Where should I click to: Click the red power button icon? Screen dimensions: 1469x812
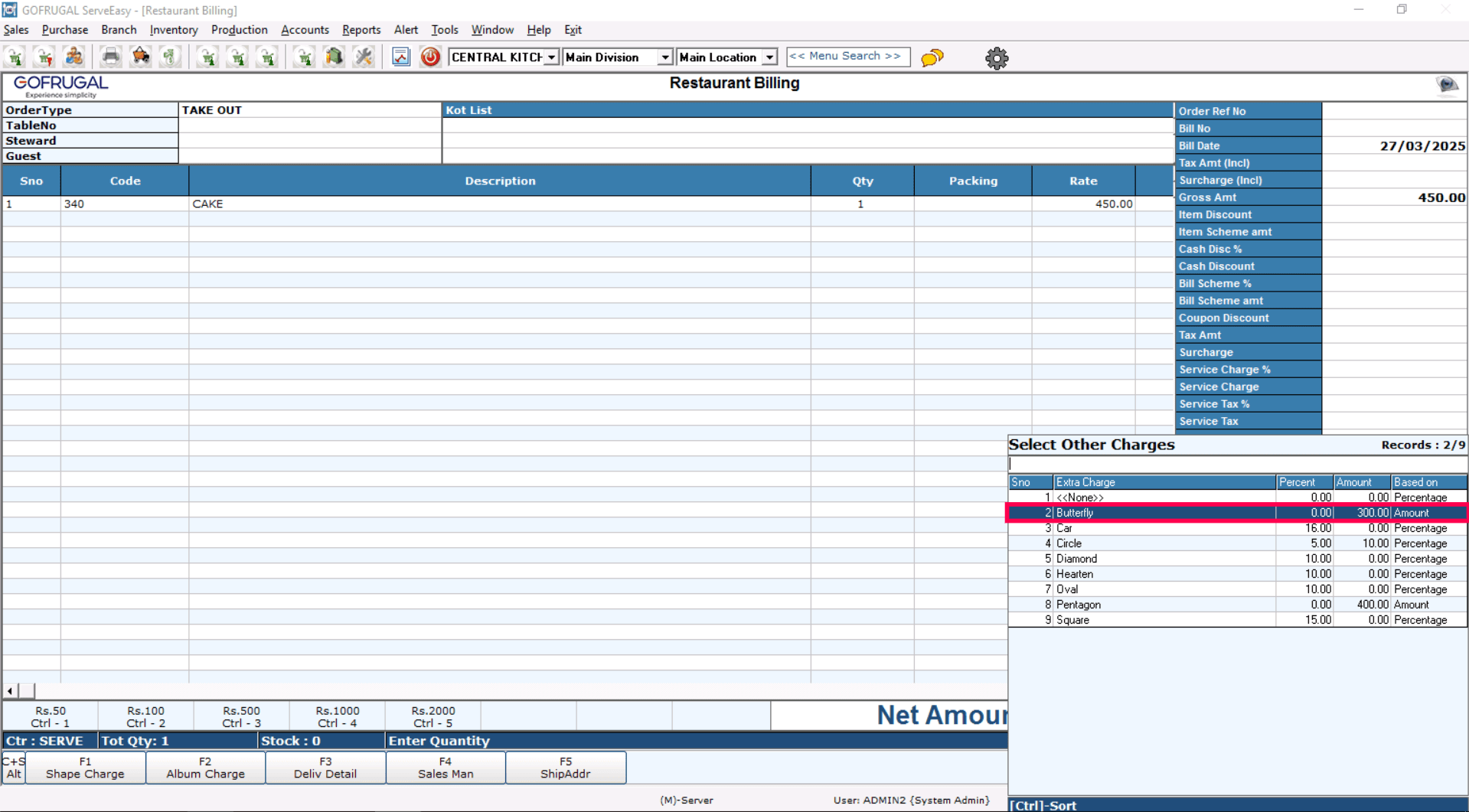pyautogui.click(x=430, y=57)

--

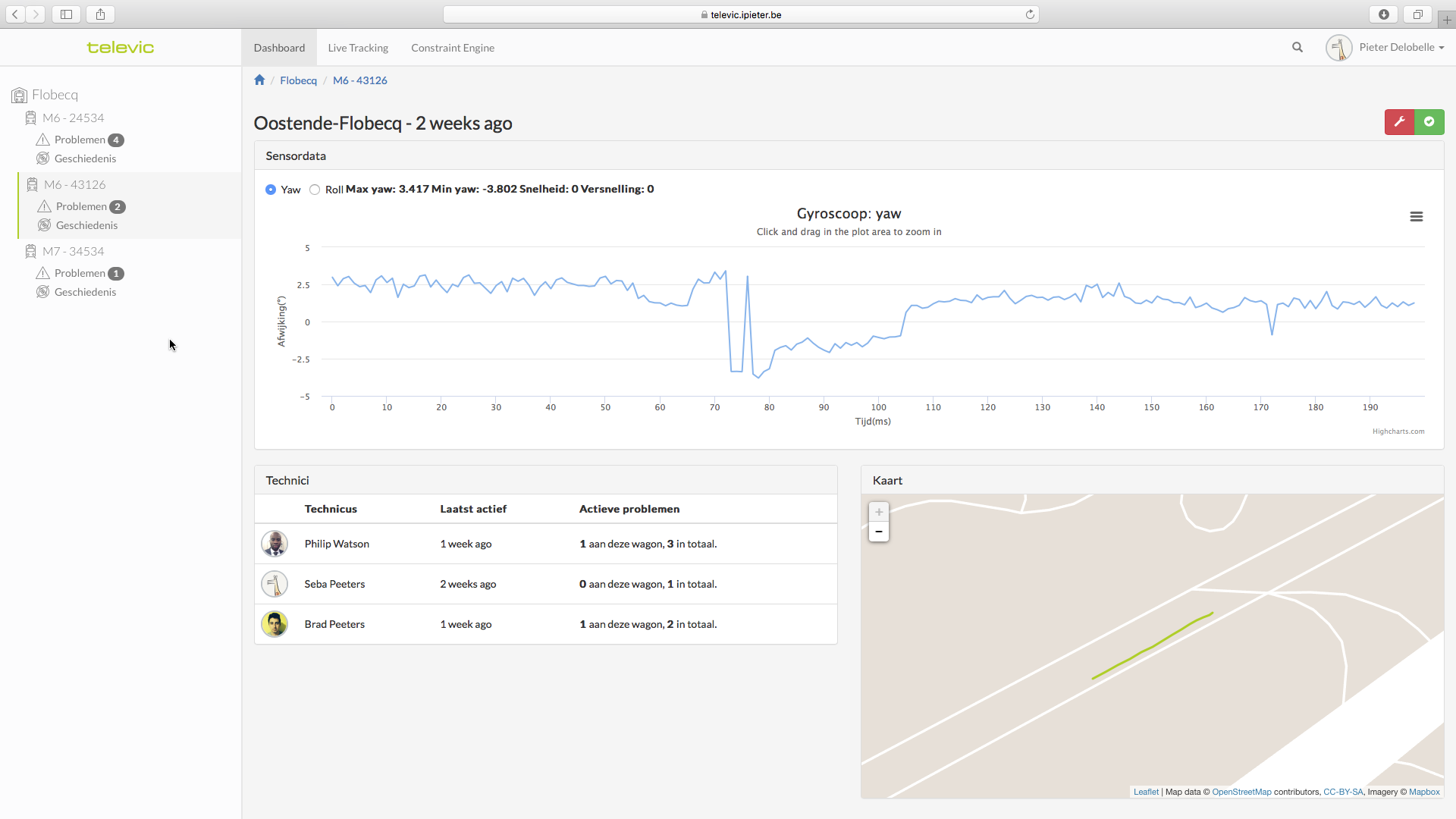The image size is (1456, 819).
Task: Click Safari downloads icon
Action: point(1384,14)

§ Exercise
Transcribe the rows from the line containing "The image size is (1456, 819)." to the line containing "Action: point(1384,14)", with both lines included, and leave the pictures out of your answer.

§ Response to this exercise
The image size is (1456, 819).
Task: Click Safari downloads icon
Action: point(1384,14)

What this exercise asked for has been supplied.